DOCUMENT SECTION:
=== Begin Enclosure ===

Business Specifics
2012 Sales Volume: $5.6 million
2013 Projected Sales Volume: $9.5 millionTotal Number of Employees: 50
Between the pool table in the reception area and the dogs romping in the hall, you’d think little would get done in this small warehouse/office space in suburban Chicago. But you just wouldn’t be looking closely enough. The very walls—smooth and painted in neutral tones—are hard at work in this $9.5 million operation. Started with a small wad of cash and a lot of big ideas, it’s no surprise that this thriving enterprise was launched by this year’s Fred Case Entrepreneur of the Year Award winner, Nick Richmond. Among those big ideas: a new twist on an open-house marketing campaign, and producing the product he sells.
Begun during the recent recession, Matrix Basement Systems focuses solely on basement refinishing using a structural insulated panel (SIP) wall system that Richmond manufactures in-house employing a unique installation process. Behind the smooth walls, play space, and offices, a small warehouse cranks out panels and readies them for the approximately 375 jobs that Matrix completes each year, as well as for sale to other businesses. “Bringing manufacturing in-house was more innovative and cutting-edge than what other applicants were doing,” says Bruce Case, one of the three award judges.

=== End Enclosure ===

DATASET CONTENT:

=== Begin Enclosure ===

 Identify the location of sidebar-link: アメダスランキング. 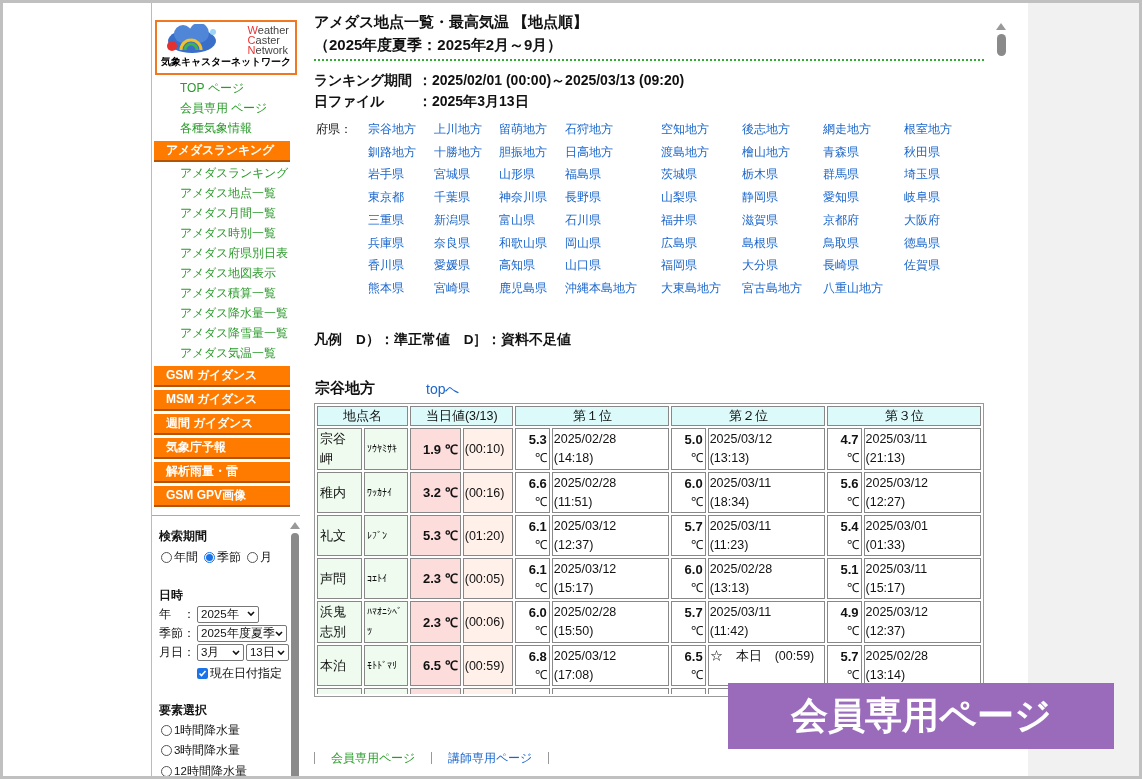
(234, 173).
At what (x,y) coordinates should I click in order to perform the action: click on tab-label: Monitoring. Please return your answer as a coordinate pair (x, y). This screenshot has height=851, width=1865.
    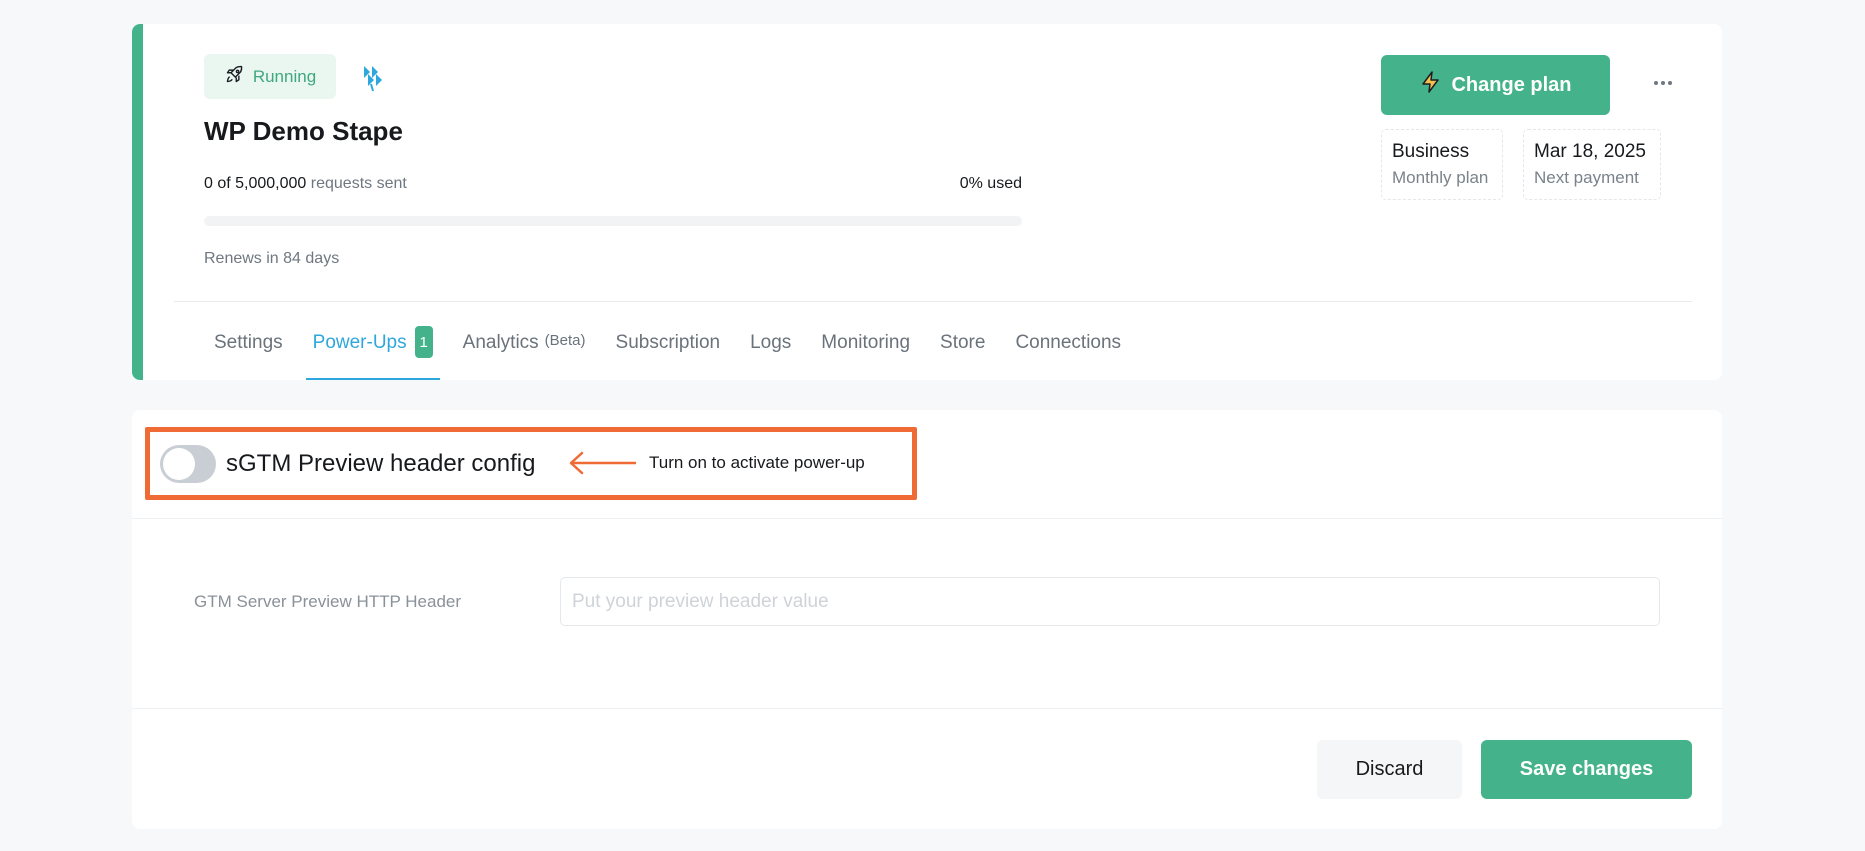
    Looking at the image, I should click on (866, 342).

=== End Enclosure ===

STUDY QUESTIONS:
(a) Please reproduce the Matrix Basement Systems profile between "Business Specifics" and "product he sells.", inclusive, updating "pool table" to "ping-pong table".
(b) Answer these questions from the Matrix Basement Systems profile:
(i) What was the 2012 sales volume?
(ii) About how many jobs does Matrix complete each year?
(iii) Which award judge is quoted?

ANSWERS TO EACH TASK:
(a)
Business Specifics
2012 Sales Volume: $5.6 million
2013 Projected Sales Volume: $9.5 millionTotal Number of Employees: 50
Between the ping-pong table in the reception area and the dogs romping in the hall, you’d think little would get done in this small warehouse/office space in suburban Chicago. But you just wouldn’t be looking closely enough. The very walls—smooth and painted in neutral tones—are hard at work in this $9.5 million operation. Started with a small wad of cash and a lot of big ideas, it’s no surprise that this thriving enterprise was launched by this year’s Fred Case Entrepreneur of the Year Award winner, Nick Richmond. Among those big ideas: a new twist on an open-house marketing campaign, and producing the product he sells.

(b)
(i) $5.6 million
(ii) Approximately 375
(iii) Bruce Case